### Exercise instructions
Return all lines below containing the word "agent".

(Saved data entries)
....
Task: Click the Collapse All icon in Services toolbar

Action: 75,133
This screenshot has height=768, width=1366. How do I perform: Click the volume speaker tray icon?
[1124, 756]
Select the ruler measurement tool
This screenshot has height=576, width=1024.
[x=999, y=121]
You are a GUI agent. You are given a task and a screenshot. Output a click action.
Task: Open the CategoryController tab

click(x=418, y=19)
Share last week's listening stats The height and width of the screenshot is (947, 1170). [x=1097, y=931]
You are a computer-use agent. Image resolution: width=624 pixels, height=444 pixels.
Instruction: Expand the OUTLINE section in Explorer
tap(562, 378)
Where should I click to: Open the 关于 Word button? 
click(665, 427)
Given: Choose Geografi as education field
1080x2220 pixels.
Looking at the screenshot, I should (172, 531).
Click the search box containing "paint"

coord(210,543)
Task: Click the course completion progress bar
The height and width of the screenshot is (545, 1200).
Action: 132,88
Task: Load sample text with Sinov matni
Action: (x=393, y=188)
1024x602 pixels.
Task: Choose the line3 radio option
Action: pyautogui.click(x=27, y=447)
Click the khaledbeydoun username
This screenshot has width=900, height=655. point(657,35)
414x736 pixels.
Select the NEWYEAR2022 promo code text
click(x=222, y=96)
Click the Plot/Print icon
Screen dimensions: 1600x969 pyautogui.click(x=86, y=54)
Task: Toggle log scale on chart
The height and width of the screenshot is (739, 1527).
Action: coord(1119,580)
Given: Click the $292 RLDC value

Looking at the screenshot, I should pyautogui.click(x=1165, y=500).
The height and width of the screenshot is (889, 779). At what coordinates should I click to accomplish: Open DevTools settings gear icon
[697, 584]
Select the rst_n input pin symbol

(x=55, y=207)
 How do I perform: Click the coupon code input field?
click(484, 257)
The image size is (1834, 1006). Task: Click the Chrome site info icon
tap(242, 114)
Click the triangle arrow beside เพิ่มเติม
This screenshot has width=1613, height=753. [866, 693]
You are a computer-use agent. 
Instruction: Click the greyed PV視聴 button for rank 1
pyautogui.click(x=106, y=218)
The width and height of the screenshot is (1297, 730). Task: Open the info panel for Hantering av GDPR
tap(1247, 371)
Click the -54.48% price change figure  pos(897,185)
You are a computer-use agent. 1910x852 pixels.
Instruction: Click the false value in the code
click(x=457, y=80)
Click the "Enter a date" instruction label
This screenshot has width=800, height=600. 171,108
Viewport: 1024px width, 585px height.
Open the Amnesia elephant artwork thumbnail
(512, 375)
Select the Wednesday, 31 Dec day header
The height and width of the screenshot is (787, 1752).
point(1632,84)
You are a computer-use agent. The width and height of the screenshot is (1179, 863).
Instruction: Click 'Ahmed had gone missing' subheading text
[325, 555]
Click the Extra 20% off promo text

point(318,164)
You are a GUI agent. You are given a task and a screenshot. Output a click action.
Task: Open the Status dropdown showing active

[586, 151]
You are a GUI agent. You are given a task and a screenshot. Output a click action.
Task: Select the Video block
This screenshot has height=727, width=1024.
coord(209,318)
....
### Answer
You are a GUI agent. You are given a task and a screenshot. Output a click action.
You are a computer-use agent. Image resolution: width=624 pixels, height=444 pixels.
You are a computer-use agent. 
You are a computer-use agent. 1910x852 pixels.
You are a computer-use agent. The width and height of the screenshot is (1179, 863).
You are a GUI agent. You are given a task and a screenshot. Output a click action.
You are a GUI agent. You are given a task and a screenshot. Output a click action.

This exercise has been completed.